Empat

3.9K 281 10
                                    

Haiiiii, seperti biasa, lagi rajin-rajinnya update.

.
.
.
.
.

Selamat membaca ....

.
.
.
.

Istri sakit, suami kelimpungan. Suami sakit, istri keteteran. Bagaimana aku tidak keteteran jika Dirga menjadi super cerewet. Baru ditinggal dua menit, langsung panggil-panggil.

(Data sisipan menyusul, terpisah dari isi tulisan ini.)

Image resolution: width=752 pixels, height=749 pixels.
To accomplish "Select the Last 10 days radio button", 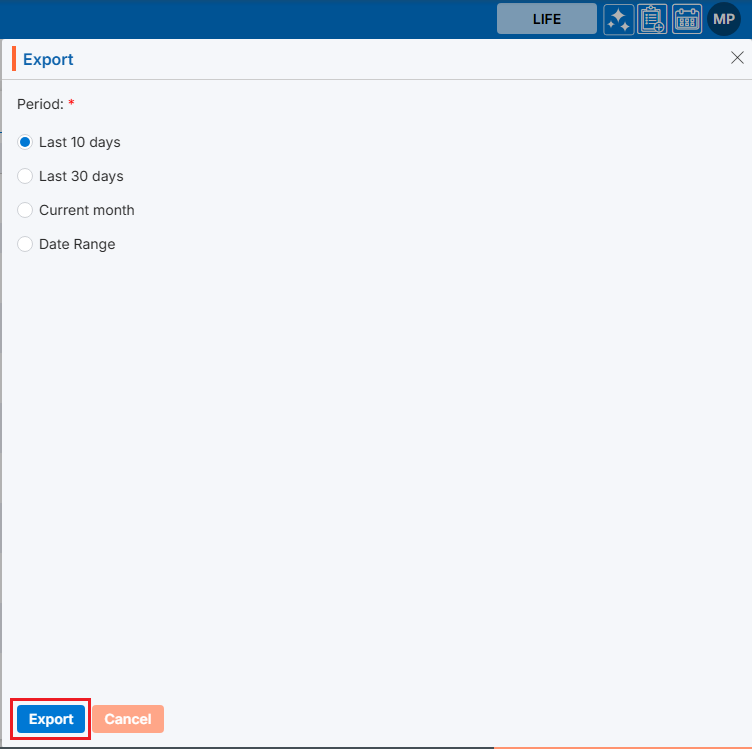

Tapi tadi aku langsung pergi ke warung setelah membukakan jendela untuknya. Bodo amat kalau nanti sesampainya di rumah Dirga sedang gelosoran di teras sambil nangis, atau sampai nangis guling-guling karena tidak menemukanku.

Begitu sampai rumah, Dirga ternyata menunggu di teras. Wajahnya pucat dan keningnya ditambal plester penurun panas. Outfit hari ini juga berbeda dari biasanya, jaket tebal, celana training dan topi kupluk rajut. Mirip orang mau mendaki di gunung Everest ini, mah.

"Lama," protesnya.

"Warungnya ramai tadi, antri pas mau bayar."

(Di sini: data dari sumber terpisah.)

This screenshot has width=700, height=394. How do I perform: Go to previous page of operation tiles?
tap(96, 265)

Dirga masuk lebih dulu. "Tadi Ayah datang, bawa rantang. Aku bingung harus ngobrolin apa, Ayah cuma diam."

"Terus sekarang Ayah mana?"

"Pulang." Laki-laki itu mengintip isi tas belanja yang kubawa, lalu mendesah kecewa. "Gak beli jajan?"

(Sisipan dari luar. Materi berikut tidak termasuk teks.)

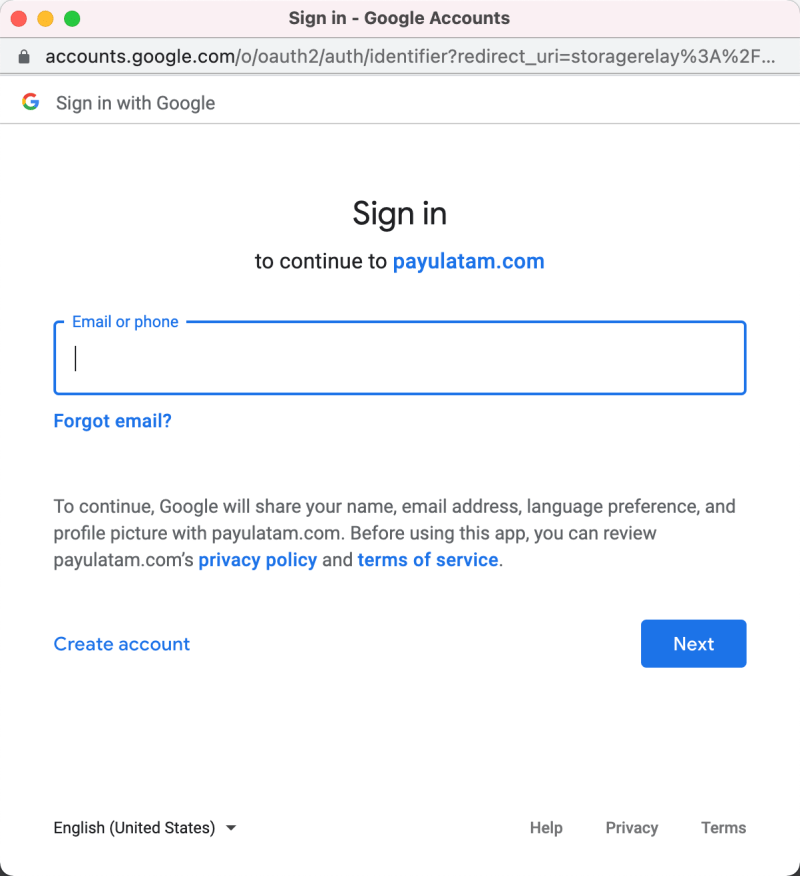This screenshot has width=800, height=876.
Task: Maximize the window with the green button
Action: point(72,18)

Loh, kok malah kaya anak kecil?

Aku geleng-geleng kepala dan membawa belanjaan ke dapur, ada mangkuk dan rantang di atas meja. Sepertinya dari Ayah tadi, yang Dirga maksud. "Itu apa yang di mangkuk?"

"Gak tau, ramuan kali."

Aku mencibir, iya, ramuan biar kamu gak nyebelin lagi. Beneran, hari ini Dirga bikin kesal. "Bubur kacang hijau, mau dimakan sekarang atau nanti?"

"Gak suka kacang."

Ah, iya, aku lupa. Mana mungkin manusia yang satu ini mau makan kacang. Entah itu kacang tanah, kacang panjang, kacang mete, kacang almond, kacang hijau, kacang kedelai—kecuali sudah berubah bentuk menjadi tahu, kacang polong, kacang kapri, kacang merah, juga kacang-kacangan yang lain.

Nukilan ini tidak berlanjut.